AIM OF THE TASK: Quote the passage on microbes below word for word, from "We are becoming" up to and including "integration and dependance.".

EXCERPT TO READ:
Our awareness of microorganisms arrived with the microscope. The identification of microbes as pathogenic agents soon followed, and great strides were made in human health and longevity. Cities were transformed as the principles of sanitation and epidemiology became known. Our culture is infused with products that are focused on sanitizing. ‘Kills-germs-on-contact’ sells. Sterile is good. Antibiotic treatments are common, even for the most minor malady. These display both the extent of our knowledge about microbes and our ability to eliminate them, but also our profound ignorance about our dependence on them and our inability to target specific pathogens without wholesale destruction. We are at war with the microbes, and the collateral damage is extensive. It includes us.

We are becoming aware that many non-communicable diseases are the probable result of microbial disbiosis- allergies, asthma, Crohn’s disease, diabetes, and obesity among many others.  In the effort to control microbes we have tried to eliminate them as if they were not us. But a functional definition of the human must include the microorganisms. We exist together, always. Margoles calls this the holobiont.Margulis, L. (1991). Symbiogenesis and symbionticism. Symbiosis as a source of evolutionary innovation, 1-14 We are profoundly and inseparably bound to microorganisms. We must use this realization to come into a new relationship with them that recognizes this integration and dependance.

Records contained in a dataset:
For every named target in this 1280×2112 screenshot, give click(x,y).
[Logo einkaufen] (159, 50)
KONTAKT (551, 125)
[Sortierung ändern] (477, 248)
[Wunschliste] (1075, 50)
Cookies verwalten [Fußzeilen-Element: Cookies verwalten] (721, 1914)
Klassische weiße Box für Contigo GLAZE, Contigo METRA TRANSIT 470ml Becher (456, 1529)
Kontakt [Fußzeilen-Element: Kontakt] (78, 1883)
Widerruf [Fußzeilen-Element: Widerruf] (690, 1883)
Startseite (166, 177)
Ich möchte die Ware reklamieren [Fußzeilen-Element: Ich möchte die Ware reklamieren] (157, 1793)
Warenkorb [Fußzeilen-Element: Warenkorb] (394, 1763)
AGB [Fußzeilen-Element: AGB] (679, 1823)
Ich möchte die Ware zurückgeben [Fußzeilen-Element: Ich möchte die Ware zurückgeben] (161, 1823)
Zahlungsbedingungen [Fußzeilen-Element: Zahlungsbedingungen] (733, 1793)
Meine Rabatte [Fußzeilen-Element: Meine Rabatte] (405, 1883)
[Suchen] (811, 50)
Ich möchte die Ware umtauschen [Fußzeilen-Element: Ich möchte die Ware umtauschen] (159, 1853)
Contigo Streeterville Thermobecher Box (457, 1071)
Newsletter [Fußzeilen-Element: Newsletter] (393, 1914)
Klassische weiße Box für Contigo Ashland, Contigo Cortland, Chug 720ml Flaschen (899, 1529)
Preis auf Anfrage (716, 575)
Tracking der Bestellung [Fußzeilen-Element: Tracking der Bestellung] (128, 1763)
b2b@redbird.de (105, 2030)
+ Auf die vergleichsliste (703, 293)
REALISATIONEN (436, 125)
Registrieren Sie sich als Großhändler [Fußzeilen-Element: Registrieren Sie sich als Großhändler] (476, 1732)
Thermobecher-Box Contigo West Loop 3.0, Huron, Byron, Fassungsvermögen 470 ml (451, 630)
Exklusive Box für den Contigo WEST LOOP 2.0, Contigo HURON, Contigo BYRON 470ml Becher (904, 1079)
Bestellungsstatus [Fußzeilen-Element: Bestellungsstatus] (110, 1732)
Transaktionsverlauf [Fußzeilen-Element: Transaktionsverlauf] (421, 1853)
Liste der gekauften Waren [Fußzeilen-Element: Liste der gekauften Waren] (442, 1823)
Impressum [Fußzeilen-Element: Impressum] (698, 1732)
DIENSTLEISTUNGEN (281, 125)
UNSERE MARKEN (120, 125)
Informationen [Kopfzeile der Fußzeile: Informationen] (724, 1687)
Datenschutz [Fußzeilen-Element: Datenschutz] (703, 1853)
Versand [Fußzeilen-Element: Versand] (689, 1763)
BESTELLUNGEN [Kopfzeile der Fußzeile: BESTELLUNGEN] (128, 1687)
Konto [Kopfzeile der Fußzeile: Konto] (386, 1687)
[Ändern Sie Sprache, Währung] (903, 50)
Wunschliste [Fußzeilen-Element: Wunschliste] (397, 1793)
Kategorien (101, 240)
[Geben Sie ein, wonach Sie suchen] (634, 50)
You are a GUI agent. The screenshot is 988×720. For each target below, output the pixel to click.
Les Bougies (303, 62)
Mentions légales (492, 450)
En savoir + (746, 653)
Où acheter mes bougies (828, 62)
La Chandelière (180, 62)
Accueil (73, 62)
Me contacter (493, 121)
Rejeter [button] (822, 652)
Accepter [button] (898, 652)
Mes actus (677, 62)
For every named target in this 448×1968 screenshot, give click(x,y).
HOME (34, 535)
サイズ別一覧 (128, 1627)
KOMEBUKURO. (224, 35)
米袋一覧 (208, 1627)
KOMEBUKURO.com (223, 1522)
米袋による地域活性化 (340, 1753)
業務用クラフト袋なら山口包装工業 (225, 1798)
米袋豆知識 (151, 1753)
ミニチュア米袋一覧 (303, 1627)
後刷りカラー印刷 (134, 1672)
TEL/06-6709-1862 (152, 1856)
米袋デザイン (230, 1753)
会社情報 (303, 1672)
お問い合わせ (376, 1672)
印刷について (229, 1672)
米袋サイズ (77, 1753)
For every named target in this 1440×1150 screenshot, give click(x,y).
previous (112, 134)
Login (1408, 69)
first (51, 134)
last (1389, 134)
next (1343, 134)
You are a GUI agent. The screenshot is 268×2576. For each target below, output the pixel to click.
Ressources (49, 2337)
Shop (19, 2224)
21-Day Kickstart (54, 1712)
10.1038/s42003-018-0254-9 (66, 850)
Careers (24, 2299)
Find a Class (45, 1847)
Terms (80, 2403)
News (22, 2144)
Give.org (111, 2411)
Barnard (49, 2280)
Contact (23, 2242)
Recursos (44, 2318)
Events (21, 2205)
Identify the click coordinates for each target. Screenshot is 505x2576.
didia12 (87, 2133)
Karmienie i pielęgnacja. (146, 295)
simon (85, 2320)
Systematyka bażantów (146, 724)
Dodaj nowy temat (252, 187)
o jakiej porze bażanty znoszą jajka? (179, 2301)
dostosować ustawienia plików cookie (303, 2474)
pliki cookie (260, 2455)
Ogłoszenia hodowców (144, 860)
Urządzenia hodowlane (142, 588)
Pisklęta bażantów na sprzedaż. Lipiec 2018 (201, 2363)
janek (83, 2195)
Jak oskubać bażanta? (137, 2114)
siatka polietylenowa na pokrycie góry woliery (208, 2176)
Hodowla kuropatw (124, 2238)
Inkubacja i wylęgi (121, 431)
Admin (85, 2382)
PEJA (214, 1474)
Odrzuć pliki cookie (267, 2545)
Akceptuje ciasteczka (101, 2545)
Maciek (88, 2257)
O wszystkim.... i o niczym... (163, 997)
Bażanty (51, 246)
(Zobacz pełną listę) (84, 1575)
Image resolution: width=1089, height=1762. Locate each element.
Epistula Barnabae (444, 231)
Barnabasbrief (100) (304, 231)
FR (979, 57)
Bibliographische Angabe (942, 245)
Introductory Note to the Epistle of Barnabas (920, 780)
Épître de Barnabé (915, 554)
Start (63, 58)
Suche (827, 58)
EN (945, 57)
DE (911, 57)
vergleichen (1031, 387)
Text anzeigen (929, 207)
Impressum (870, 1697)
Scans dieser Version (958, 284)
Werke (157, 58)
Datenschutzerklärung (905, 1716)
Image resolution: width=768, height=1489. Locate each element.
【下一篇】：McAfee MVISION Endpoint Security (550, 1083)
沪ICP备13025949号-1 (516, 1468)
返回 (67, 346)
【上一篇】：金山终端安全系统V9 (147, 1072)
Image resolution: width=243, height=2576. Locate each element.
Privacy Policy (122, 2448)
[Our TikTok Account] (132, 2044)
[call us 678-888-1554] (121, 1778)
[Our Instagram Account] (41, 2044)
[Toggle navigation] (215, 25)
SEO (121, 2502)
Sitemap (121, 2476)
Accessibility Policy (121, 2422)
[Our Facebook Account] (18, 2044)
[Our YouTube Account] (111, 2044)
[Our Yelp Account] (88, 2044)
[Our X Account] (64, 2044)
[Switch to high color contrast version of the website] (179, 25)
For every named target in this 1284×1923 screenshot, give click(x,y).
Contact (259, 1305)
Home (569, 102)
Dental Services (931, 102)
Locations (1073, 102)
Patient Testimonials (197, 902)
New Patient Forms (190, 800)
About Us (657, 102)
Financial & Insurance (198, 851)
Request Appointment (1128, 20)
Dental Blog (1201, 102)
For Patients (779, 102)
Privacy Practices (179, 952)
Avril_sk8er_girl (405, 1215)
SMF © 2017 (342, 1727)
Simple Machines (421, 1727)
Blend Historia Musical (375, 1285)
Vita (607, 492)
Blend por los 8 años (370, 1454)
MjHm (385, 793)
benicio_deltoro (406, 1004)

REPLY:
We are becoming aware that many non-communicable diseases are the probable result of microbial disbiosis- allergies, asthma, Crohn’s disease, diabetes, and obesity among many others.  In the effort to control microbes we have tried to eliminate them as if they were not us. But a functional definition of the human must include the microorganisms. We exist together, always. Margoles calls this the holobiont.Margulis, L. (1991). Symbiogenesis and symbionticism. Symbiosis as a source of evolutionary innovation, 1-14 We are profoundly and inseparably bound to microorganisms. We must use this realization to come into a new relationship with them that recognizes this integration and dependance.